**Extrait source:**

+ + + + + + +

Des fourneaux et des chefs
Des fourneaux et des chefs. Crédit DR.

Les spécialistes de l’installation de cuisines professionnels sont unanimes, l’implantation d’un fourneau demande de questionner précisément les besoins du restaurant, en fonction du type de cuisine proposée, mais aussi de l’organisation de la brigade. Les solutions modulaires sont aujourd’hui légion et permettent aux fabricants d’offrir un éventail très large d’options en termes d’équipements mais aussi d’encombrement. La plupart proposent à leur catalogue des modules de 700 à 900 mm qui intègrent aussi bien les feux vifs que les planchas, grills, friteuses, bains-marie ou encore woks. Le fabricant Adventys, leader français des feux à induction, vient pour sa part de rénover sa gamme modulaire en y ajoutant une dimension de 650 mm de profondeur.

L’optimisation de l’espace est en effet une donnée de premier ordre dans la plupart des locaux. Certains fabricants ont donc poussé leurs développements assez loin sur la question, allant jusqu’à penser une complémentarité précise entre leurs modules, afin d’optimiser l’espace et les manipulations pendant le service. Electrolux a notamment sorti, en 2022, une station complète sur ses gammes 700 et 900 XP, associant un module doté de la plancha Nitrochrome 1.200 mm et de tiroirs de stockage en froid positif ou négatif, et un meuble équipé d’une friteuse à relevage automatique. L’ensemble se présente comme une solution efficace pour la restauration traditionnelle à débit conséquent, s’appuyant aussi sur la grande réactivité de la plancha chrome.

+ + + + + + +

**Consignes de travail:**
Mettez à jour le texte sur les fourneaux en recopiant tout ce qui va de « Les spécialistes de » jusqu'à « mm de profondeur. », avec « fourneau » remplacé par « piano de cuisson ». Les items qui suivent forment un matériau distinct de ce texte.

+ + + + + + +

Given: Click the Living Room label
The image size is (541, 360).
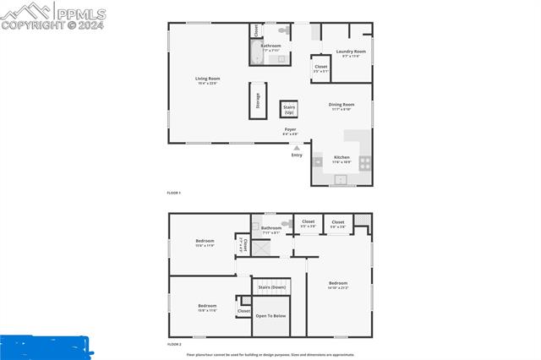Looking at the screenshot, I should (207, 80).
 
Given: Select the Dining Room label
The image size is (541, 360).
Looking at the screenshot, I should (342, 106).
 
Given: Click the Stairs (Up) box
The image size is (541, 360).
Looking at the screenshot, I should (288, 110).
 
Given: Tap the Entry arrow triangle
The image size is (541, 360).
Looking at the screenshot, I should (296, 148).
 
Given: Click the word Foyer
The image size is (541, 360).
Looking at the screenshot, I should (289, 129).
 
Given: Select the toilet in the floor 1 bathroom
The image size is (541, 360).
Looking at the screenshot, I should (284, 31).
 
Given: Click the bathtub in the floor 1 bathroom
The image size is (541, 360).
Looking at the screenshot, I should (255, 55).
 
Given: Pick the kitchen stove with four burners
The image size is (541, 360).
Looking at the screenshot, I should (364, 161).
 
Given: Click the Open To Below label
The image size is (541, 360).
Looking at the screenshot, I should (270, 316).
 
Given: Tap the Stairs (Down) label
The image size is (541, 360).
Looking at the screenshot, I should (271, 287).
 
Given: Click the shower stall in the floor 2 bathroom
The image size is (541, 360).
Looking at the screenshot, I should (264, 248).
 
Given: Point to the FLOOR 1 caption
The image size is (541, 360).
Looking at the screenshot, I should (174, 194).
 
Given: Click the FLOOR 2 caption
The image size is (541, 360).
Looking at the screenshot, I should (174, 345).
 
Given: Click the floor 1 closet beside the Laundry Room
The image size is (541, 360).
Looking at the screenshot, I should (320, 68).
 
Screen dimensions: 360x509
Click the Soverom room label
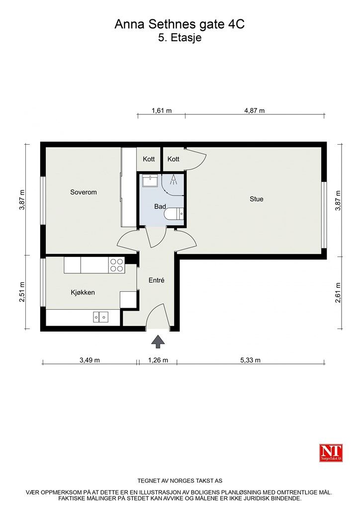84,192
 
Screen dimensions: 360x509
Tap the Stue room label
257,199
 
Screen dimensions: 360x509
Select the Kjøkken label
83,292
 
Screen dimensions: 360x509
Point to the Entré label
157,280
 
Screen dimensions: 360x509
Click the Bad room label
160,206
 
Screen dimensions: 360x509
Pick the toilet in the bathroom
174,214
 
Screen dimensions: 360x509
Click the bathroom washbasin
150,180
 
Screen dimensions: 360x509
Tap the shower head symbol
174,179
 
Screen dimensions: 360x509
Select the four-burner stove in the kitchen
116,264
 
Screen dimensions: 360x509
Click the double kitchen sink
100,317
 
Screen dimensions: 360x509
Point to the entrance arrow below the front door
158,342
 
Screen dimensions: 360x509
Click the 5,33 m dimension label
250,360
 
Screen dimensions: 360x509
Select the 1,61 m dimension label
162,111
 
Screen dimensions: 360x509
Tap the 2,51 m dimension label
22,292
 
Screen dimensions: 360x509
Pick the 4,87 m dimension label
255,111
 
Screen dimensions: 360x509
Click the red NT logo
331,452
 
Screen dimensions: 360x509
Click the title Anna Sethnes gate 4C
180,24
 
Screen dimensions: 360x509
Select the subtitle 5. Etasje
180,38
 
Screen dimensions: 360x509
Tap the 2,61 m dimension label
338,292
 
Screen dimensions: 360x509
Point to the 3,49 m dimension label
90,360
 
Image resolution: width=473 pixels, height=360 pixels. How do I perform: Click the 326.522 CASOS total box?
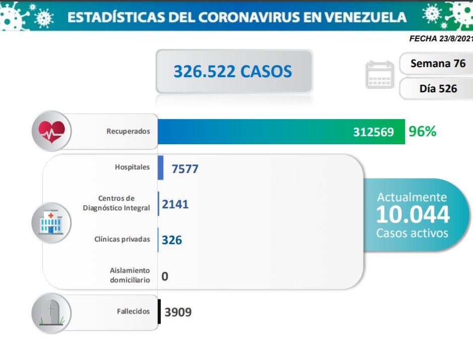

+ + + + + + +

**Corrigé détaillé:**
Les spécialistes de l’installation de cuisines professionnels sont unanimes, l’implantation d’un piano de cuisson demande de questionner précisément les besoins du restaurant, en fonction du type de cuisine proposée, mais aussi de l’organisation de la brigade. Les solutions modulaires sont aujourd’hui légion et permettent aux fabricants d’offrir un éventail très large d’options en termes d’équipements mais aussi d’encombrement. La plupart proposent à leur catalogue des modules de 700 à 900 mm qui intègrent aussi bien les feux vifs que les planchas, grills, friteuses, bains-marie ou encore woks. Le fabricant Adventys, leader français des feux à induction, vient pour sa part de rénover sa gamme modulaire en y ajoutant une dimension de 650 mm de profondeur.